When I think about it now, the best parts about my old work-from-home days wasn’t exactly the “home” part. If the quiet of my bedroom got too restless, I had the option to fly off to my girlfriend’s dorm, or to a coffee shop with reliable internet, for a quick change in scenery. Family gatherings were easy to get to while on WFH because I was already in the neighborhood. And if I had classes to get to, I could use my lunch break to commute to university, to my favorite cafe inside campus (which I recently found out is closing), and be at an easy, walking distance from my classes.

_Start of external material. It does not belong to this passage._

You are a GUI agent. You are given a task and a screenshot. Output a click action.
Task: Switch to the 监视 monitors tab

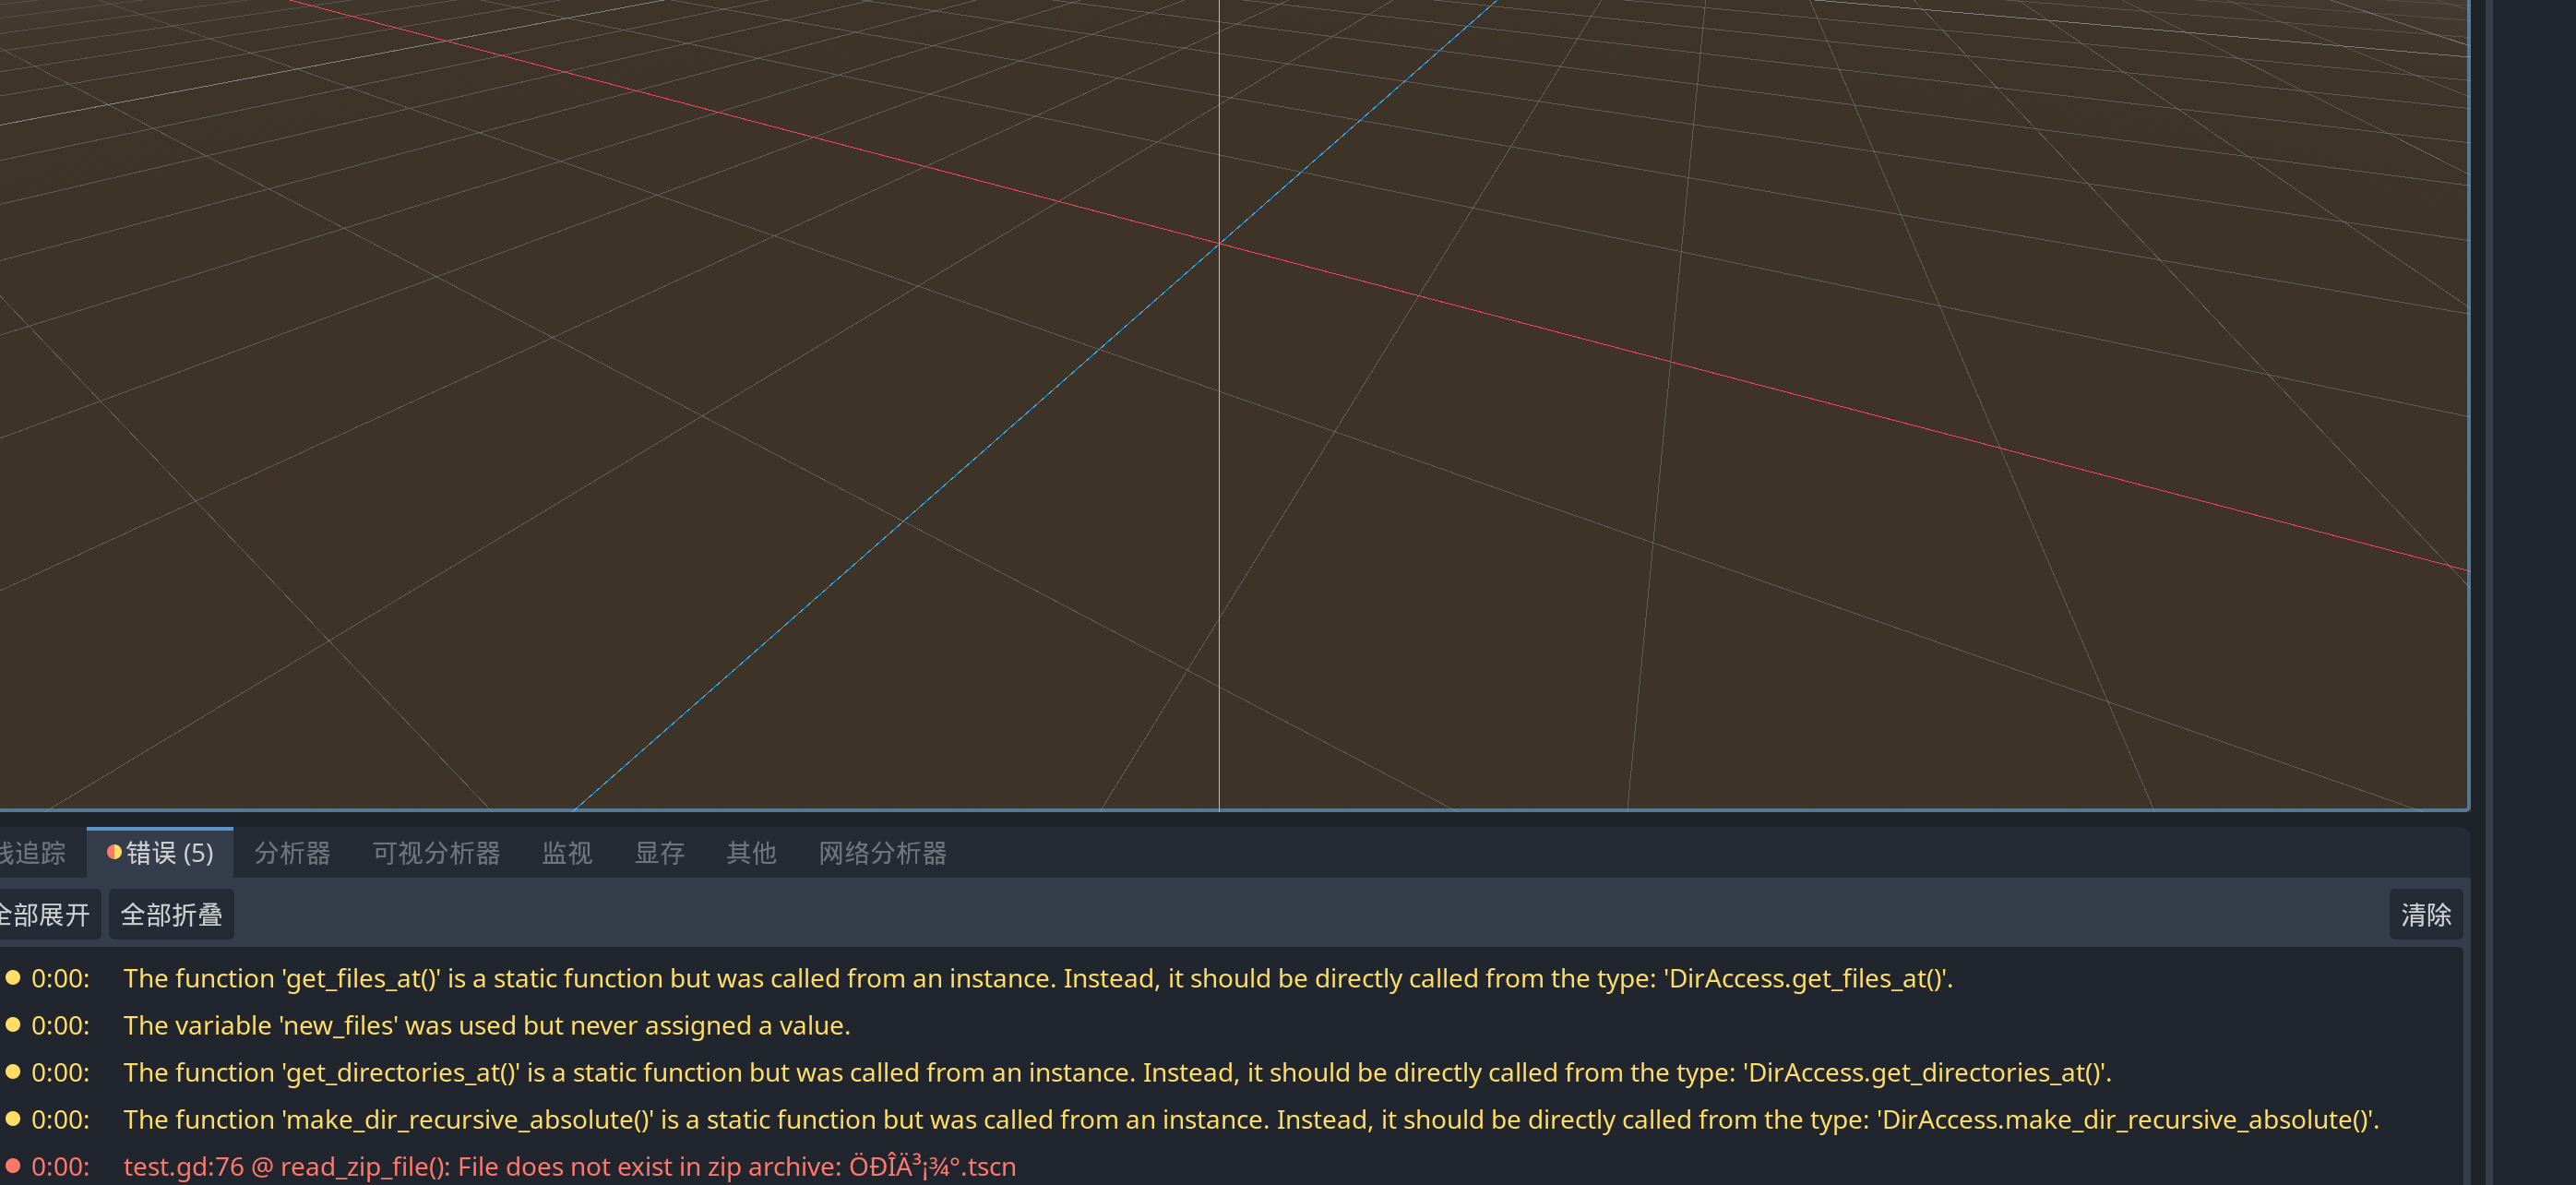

Forced to stay at home 24/7 renders all that flexibility moot. We’re trapped, grinding out deliverables for our task lists one after the other in a home that has now been invaded by the workplace. Back then, working onsite, it was easy to set a distinction for when work ends and private life begins. The soonest I’m out the door, my phone’s Teams and Viber notifications go on mute, and my work laptop stays locked inside my office drawer. Now, however, work is constantly on. Zoom meetings, unhampered by people’s commute schedules, easily extend into the night. Urgent requirements flow through Viber DMs. Our capitalist overlords, despite crying death and destruction amid the pandemic, have gotten exactly what they’ve always wanted: workers chained to their offices, with nowhere else to go for distraction or leisure. Piling work gets justified by excuses like, “well, at least we still have jobs, right?”
Really, my WFH setup was an attempt at recreating something I’d lost when I left the office back in March armed with my “laptop and a sense of doom.” A sense of separation, of a threshold, if only imagined, between work and my private life. The ability to undock my work laptop and tuck it away is an added bonus, but the dedication of a specific corner of my bedroom for the work allows me to program myself into a pattern. On the desk, work happens. Elsewhere, on the bed, in the living room, is for other things. The moment I undock my laptop and get up from that desk, work is over. And I can rest. We need that, among other things.